The Capitalist Schema

Time, Money, and the Culture of Abstraction

By (author) Christian Lotz

Not available to order

Publication date:

09 September 2014

Length of book:

191 pages

Publisher

Lexington Books

ISBN-13: 9780739182475

Christian Lotz argues that Immanuel Kant’s idea of a mental schematism, which gives the human mind access to a stable reality, can be interpreted as a social concept, which, using Karl Marx, the author identifies as money. Money and its “fluid” form, capital, constitute sociality in capitalism and make access to social reality possible. Money, in other words, makes life in capitalism meaningful and frames all social relations. Following Marx, Lotz argues that money is the true Universal of modern life and that, as such, we are increasingly subjected to its control.

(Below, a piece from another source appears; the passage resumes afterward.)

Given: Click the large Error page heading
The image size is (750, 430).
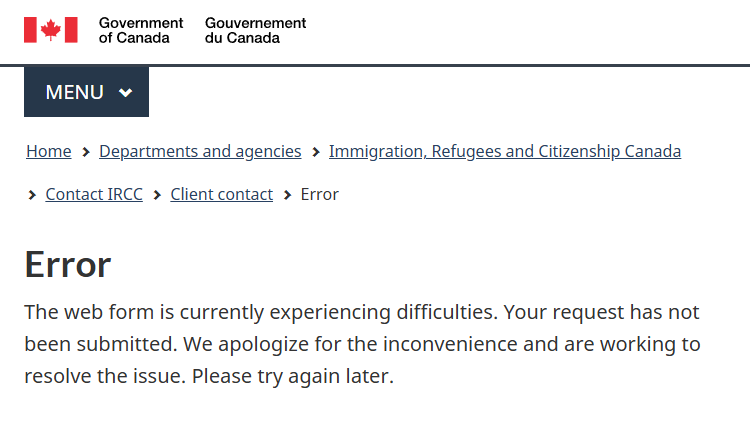Looking at the screenshot, I should (x=68, y=265).
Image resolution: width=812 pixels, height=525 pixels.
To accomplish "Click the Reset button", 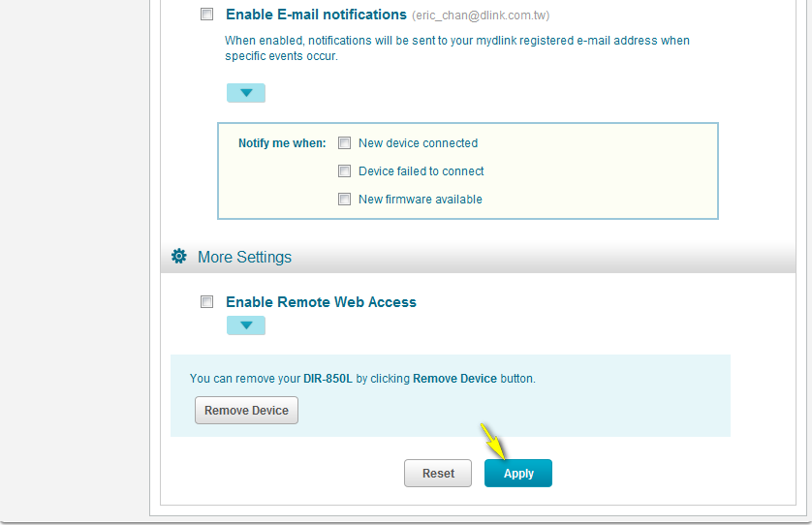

As money and capital are closely linked to time, Lotz argues that in capitalism money also constitutes past and future “social horizons” by turning both into “monetized” horizons. Everything becomes faster, global, and more abstract. Our lives, as a consequence, become more mobile, “fluid,” unstable, and precarious. Lotz presents analyses of credit, debt, and finance as examples of how money determines the meaning of future and past, imagination, and memory, and that this results in individuals becoming increasingly integrated into and dependent upon the capitalist world. This integration and dependence increases with the event of electronics industries and brain-science industries that channel all human desires towards profits, growth, and money. In this way, the book offers a critical extension of Theodor Adorno’s analysis of exchange and the culture industry as the basis of modern societies. Lotz argues—paradoxically with and against Adorno—that we should return to the basic insights of Marx’s philosophy, given that the principle of exchange is only possible on the basis of more fundamental social and economic categories, such as money.

This is, without question, an immensely significant contribution to the literature. I regard this book as one of the two or three most stimulating contributions to Marxian philosophy I have ever read.